(Collected data)
☆ ☆ ☆
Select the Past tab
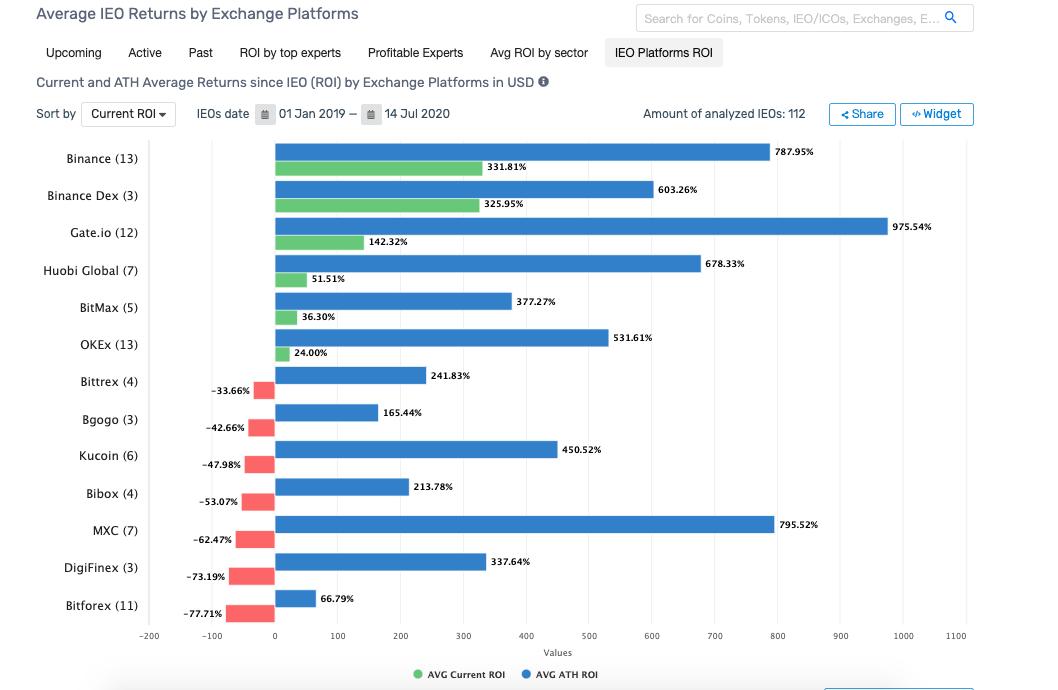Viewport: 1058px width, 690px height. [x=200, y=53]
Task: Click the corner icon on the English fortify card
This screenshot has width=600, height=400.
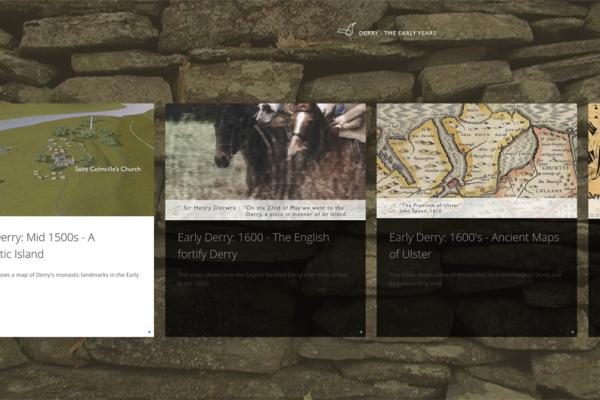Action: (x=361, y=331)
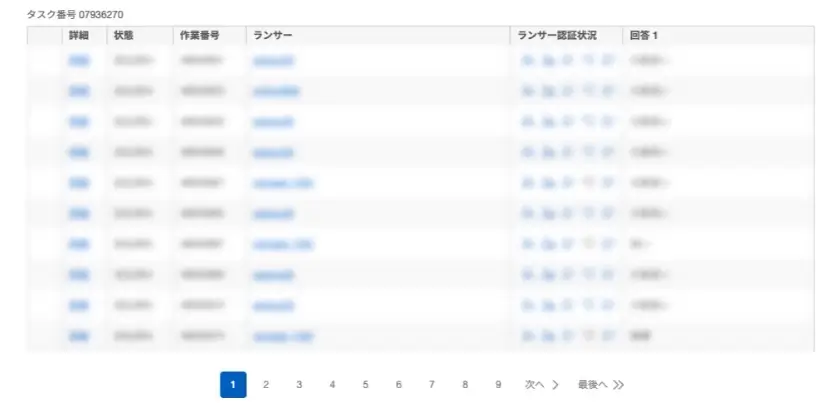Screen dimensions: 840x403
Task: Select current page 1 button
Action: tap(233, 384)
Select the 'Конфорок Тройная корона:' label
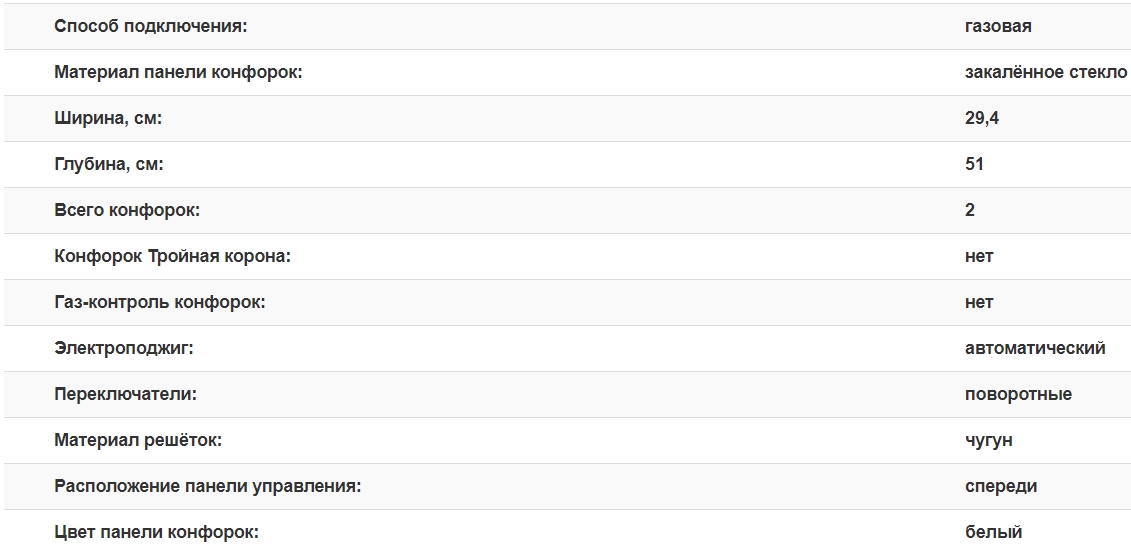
☆ ☆ ☆
* ASSIGNMENT *
Repeat exactly, please: transcribe each entry and leave out the pictures.

* SOLUTION TO THIS PROBLEM *
Select the Past tab
Viewport: 1058px width, 690px height. [x=200, y=53]
Task: Click the corner icon on the English fortify card
This screenshot has width=600, height=400.
Action: (x=361, y=331)
Screen dimensions: 840x403
Task: Select current page 1 button
Action: tap(233, 384)
Select the 'Конфорок Тройная корона:' label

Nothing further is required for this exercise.